Franz Joseph was at his summer retreat, Bad Ischl, when the terrible news broke. With his usual cold style, he wired back to Charles that the unthinkable had indeed taken place. The truth was that the emperor was actually somewhat relieved to hear his nephew had been shot. It was widely known that the two men did not like one another. Nonetheless, he realized that the assassinations would have far-reaching consequences. He immediately returned to Vienna, where Charles met him at Hietzing, the closest train station to Schönbrunn Palace where Zita had gone on ahead to meet them. That afternoon, as the emperor and his new twenty-six-year-old heir rode in an open carriage to the palace, crowds lined the streets in stunned silence. In England, Queen Mary and King George called the assassination a “great shock” and a “horrible tragedy.”
762
When Emperor Wilhelm II was told while aboard the
Hohenzollern II
, he remarked, “The cowardly detestable crime … has shaken me to the depths of my soul.”
763

The Prussian court immediately went into mourning, led by Dona’s sons, who had been great admirers of Franz Ferdinand.
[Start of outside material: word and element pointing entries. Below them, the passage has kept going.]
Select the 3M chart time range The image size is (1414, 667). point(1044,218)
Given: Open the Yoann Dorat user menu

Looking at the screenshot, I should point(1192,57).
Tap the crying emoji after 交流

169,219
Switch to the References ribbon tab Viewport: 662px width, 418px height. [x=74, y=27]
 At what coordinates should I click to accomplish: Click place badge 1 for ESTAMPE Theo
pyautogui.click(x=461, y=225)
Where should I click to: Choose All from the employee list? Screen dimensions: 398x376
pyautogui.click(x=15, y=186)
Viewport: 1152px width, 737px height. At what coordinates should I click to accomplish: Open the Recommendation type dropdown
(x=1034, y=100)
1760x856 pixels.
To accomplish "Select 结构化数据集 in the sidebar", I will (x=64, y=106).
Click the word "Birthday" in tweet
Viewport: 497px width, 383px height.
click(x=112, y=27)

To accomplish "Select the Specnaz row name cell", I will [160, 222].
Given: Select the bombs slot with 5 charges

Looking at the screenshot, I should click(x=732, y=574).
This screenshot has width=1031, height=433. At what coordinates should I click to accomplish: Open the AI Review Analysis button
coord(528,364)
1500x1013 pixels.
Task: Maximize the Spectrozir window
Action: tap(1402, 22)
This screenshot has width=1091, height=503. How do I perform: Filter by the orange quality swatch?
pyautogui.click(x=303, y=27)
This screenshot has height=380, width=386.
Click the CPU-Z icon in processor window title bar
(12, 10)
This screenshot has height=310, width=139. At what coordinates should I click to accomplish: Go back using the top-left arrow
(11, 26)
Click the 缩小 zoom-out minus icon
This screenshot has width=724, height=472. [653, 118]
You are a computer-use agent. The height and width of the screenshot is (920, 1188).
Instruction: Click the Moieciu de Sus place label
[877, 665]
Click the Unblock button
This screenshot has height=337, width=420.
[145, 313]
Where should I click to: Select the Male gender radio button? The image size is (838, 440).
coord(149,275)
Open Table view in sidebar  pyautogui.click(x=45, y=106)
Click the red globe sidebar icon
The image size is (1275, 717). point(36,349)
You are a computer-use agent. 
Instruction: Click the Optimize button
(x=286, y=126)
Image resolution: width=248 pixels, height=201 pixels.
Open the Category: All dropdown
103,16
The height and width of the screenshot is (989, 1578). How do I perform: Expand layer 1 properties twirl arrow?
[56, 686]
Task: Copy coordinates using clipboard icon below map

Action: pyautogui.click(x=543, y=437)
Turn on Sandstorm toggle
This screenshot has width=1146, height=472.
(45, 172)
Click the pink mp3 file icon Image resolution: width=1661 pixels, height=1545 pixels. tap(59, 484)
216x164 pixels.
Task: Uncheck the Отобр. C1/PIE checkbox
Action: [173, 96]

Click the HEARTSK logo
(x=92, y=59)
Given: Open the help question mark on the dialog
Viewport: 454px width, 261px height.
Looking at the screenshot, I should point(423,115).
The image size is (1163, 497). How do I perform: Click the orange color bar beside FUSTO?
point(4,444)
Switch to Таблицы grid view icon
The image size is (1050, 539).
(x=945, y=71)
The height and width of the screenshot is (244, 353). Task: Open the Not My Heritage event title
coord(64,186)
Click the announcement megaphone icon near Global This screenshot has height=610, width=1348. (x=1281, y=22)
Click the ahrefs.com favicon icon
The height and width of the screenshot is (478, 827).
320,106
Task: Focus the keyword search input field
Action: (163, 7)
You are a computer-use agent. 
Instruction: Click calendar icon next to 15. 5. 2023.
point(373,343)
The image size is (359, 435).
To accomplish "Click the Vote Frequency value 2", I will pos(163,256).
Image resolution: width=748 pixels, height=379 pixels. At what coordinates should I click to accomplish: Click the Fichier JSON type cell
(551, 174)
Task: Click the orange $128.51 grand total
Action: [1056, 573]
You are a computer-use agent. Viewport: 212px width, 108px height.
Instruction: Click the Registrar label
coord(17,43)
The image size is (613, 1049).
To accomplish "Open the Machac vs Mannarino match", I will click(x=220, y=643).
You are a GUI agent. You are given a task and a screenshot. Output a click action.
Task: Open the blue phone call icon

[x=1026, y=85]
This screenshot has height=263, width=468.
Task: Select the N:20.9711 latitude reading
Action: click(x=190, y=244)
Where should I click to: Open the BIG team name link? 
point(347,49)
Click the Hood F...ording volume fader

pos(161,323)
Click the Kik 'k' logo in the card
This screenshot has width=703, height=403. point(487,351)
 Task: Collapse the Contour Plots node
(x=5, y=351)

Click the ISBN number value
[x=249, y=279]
That night, violent mobs formed across Sarajevo. Croatian supporters of the monarchy turned on ethnic Serbians, who were widely blamed for the murders. As buildings were vandalized, Croatians sung out Austria-Hungary’s imperial anthem. In Vienna, an eerie calm prevailed as Franz Ferdinand’s and Sophie’s bodies arrived at the Hofburg Palace to lie in state. Charles and Zita attended a candlelit service in which the cardinal archbishop blessed the coffins with holy water and prayers were sung for the dead. They were later buried in their private crypt at Artstetten Castle in Lower Austria.